Saved entries:
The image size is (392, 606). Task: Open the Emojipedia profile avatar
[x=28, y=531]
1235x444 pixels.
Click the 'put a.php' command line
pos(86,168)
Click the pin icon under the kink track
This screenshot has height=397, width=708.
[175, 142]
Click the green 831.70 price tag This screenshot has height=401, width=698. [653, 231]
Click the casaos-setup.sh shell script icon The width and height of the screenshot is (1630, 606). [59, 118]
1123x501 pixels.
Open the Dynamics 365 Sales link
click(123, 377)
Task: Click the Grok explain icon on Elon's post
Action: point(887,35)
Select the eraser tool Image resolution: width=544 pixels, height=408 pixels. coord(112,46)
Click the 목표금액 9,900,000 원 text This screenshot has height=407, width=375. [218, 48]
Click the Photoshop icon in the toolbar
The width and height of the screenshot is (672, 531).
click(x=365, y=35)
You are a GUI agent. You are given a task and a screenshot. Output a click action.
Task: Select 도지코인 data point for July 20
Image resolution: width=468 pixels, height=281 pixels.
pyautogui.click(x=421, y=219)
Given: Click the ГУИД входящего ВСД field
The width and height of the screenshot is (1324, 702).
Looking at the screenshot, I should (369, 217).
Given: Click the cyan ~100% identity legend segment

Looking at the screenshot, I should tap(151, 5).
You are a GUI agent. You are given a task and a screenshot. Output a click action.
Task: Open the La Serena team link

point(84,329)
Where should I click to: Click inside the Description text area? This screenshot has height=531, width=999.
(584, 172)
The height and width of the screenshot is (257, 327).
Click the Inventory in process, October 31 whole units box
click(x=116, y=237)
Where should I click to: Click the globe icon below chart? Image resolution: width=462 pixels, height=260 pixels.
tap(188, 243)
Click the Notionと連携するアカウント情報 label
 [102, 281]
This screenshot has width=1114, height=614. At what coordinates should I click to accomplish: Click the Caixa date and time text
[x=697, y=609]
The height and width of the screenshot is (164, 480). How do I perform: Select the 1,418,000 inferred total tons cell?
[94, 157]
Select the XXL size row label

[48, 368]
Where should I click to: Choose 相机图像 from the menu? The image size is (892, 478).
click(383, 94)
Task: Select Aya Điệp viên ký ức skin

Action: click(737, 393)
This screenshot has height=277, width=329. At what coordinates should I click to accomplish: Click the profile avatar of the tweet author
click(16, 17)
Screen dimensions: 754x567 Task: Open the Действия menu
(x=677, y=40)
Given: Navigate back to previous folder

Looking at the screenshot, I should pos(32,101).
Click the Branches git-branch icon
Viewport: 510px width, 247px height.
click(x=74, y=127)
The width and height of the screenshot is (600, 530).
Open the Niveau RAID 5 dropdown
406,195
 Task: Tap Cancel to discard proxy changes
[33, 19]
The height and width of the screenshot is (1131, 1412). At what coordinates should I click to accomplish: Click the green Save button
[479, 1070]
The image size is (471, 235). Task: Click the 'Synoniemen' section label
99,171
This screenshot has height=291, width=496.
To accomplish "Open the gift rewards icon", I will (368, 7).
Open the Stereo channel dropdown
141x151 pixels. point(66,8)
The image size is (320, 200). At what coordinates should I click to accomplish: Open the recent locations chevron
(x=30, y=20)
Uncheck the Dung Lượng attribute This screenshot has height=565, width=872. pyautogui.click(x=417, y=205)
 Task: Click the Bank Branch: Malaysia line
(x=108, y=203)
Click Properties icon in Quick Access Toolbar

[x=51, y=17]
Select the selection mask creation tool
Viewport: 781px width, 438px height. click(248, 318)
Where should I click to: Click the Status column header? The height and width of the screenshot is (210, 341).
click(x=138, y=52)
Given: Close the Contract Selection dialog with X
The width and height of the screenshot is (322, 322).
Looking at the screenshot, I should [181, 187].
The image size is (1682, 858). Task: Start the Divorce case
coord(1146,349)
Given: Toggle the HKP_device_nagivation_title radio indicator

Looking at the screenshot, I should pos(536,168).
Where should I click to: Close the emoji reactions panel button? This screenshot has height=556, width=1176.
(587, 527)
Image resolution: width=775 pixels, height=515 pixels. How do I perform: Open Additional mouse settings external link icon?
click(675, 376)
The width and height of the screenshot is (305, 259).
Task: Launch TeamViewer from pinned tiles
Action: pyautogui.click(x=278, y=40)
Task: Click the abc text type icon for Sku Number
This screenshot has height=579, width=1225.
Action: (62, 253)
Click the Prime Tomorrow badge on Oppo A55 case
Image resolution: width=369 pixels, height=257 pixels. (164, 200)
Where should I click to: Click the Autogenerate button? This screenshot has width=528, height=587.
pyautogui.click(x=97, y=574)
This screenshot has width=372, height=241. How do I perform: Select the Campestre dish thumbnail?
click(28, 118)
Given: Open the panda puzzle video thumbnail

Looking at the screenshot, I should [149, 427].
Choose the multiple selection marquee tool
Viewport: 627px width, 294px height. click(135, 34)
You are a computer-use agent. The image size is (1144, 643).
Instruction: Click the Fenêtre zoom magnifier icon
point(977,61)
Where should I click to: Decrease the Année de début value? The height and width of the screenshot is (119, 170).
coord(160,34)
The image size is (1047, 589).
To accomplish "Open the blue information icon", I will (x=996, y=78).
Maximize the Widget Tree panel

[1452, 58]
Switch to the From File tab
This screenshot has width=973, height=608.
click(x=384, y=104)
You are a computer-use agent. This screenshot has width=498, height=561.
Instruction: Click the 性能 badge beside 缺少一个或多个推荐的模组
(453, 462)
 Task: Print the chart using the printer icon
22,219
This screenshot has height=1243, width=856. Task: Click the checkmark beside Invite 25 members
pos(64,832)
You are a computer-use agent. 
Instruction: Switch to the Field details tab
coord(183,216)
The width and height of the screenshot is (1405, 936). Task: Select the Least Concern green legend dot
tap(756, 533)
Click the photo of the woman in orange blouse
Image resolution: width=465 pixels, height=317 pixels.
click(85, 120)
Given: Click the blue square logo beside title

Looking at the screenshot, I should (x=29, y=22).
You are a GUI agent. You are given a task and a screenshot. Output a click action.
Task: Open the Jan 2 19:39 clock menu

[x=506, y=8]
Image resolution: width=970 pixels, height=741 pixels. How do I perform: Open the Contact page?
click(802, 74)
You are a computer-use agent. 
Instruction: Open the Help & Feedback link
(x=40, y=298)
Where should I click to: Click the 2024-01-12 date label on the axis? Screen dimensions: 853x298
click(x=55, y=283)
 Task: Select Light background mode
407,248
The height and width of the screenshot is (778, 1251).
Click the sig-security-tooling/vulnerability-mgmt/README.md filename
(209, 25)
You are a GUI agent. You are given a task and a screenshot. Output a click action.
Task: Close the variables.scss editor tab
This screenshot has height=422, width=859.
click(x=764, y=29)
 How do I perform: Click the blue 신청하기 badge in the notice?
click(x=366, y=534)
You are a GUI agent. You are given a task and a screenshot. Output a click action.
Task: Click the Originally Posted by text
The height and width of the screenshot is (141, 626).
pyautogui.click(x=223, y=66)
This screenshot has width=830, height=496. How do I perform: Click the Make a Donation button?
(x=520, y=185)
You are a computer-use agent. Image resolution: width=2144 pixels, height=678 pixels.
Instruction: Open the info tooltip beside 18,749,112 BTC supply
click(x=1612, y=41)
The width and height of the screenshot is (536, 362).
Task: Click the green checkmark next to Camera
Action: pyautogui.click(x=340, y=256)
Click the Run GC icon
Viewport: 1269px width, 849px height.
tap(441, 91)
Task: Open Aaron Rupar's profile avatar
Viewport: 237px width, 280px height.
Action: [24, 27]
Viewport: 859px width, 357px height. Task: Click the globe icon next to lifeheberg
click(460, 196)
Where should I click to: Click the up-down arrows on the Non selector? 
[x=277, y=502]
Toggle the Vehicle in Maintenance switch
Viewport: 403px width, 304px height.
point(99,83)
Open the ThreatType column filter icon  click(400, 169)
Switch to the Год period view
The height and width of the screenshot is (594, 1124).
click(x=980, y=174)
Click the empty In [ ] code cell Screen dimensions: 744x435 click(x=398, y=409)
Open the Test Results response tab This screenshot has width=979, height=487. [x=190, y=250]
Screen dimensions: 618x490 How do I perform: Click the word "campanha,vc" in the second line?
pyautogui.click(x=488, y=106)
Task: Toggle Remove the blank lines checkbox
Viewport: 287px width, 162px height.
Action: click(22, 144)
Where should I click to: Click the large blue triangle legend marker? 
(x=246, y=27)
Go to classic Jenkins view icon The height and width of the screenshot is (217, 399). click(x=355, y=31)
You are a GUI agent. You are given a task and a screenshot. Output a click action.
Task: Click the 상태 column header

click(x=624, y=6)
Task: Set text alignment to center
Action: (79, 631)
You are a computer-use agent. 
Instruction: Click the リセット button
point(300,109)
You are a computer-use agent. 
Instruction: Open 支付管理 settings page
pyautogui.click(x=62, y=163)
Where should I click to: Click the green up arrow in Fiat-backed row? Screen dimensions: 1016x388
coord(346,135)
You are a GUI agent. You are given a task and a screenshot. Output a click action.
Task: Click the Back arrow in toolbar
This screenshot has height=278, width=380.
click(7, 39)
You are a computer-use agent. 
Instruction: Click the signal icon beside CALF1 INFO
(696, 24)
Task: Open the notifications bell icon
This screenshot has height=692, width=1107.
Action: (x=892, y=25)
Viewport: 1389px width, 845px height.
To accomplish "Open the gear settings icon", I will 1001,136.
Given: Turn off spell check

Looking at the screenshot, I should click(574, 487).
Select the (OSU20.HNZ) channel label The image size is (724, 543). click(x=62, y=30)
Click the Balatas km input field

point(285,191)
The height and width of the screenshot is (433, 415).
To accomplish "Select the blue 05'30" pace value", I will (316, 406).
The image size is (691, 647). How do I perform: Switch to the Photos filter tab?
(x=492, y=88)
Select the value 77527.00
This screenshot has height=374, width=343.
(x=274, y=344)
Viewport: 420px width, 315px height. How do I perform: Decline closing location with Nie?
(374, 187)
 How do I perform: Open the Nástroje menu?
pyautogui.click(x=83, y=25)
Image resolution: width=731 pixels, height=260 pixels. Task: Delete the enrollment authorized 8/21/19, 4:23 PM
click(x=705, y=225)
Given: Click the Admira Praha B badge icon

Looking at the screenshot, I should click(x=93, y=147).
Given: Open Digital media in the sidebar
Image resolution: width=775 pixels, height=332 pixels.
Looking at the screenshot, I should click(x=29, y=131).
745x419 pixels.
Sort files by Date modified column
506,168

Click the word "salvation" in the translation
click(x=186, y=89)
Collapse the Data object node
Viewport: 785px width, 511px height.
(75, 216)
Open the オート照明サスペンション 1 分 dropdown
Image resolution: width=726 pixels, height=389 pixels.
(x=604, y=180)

* **TASK BRIEF**: Please reproduce exactly the lines above, beginning with the first and ending with the line that contains "1123x501 pixels.", and include nothing outside that range.

* **EXERCISE RESPONSE**:
The image size is (392, 606). Task: Open the Emojipedia profile avatar
[x=28, y=531]
1235x444 pixels.
Click the 'put a.php' command line
pos(86,168)
Click the pin icon under the kink track
This screenshot has height=397, width=708.
[175, 142]
Click the green 831.70 price tag This screenshot has height=401, width=698. [653, 231]
Click the casaos-setup.sh shell script icon The width and height of the screenshot is (1630, 606). [59, 118]
1123x501 pixels.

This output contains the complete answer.